• **Aim of the task**: Take the entries that follow and return exactly the lines from the one holding "The image size is (1305, 640)." through the one holding "The width and", both included. Nothing else is needed.

• **Data extracts**:

- - - -

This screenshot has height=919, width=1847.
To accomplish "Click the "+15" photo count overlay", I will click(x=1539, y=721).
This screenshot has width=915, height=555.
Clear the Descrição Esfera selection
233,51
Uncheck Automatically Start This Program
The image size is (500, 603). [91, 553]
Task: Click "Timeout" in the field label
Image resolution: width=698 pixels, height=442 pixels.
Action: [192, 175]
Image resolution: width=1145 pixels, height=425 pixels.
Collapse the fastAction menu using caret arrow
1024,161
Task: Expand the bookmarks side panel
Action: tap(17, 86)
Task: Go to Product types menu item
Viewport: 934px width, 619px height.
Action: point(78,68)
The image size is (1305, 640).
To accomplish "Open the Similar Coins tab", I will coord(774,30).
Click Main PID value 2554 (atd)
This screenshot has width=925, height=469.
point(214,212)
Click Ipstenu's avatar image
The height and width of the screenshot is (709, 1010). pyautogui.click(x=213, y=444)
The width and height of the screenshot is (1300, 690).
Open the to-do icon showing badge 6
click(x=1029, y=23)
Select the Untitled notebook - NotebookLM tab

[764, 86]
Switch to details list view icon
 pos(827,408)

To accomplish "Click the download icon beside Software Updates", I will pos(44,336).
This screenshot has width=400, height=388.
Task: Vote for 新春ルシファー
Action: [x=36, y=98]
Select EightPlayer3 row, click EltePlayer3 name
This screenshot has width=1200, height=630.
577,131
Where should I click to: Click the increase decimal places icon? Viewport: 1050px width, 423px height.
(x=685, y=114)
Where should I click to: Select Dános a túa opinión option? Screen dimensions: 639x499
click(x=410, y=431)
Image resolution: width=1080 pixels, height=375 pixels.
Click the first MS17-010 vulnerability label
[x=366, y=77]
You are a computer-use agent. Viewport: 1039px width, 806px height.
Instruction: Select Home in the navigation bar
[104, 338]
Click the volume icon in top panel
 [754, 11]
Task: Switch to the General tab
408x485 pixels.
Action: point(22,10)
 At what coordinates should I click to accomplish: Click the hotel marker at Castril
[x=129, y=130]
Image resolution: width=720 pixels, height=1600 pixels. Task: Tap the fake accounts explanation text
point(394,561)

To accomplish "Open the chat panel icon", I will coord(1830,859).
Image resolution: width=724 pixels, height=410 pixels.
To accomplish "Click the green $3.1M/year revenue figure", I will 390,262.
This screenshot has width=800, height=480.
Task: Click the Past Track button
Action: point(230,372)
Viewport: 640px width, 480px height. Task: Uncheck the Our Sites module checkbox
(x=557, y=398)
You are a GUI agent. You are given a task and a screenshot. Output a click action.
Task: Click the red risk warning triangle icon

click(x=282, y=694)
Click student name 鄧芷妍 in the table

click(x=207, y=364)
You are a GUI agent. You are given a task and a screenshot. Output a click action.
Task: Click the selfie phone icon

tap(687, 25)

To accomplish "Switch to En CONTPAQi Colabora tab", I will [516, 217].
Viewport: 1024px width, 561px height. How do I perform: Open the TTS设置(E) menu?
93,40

- - - -

• **Output for this task**:
The image size is (1305, 640).
To accomplish "Open the Similar Coins tab", I will coord(774,30).
Click Main PID value 2554 (atd)
This screenshot has width=925, height=469.
point(214,212)
Click Ipstenu's avatar image
The height and width of the screenshot is (709, 1010). pyautogui.click(x=213, y=444)
The width and height of the screenshot is (1300, 690).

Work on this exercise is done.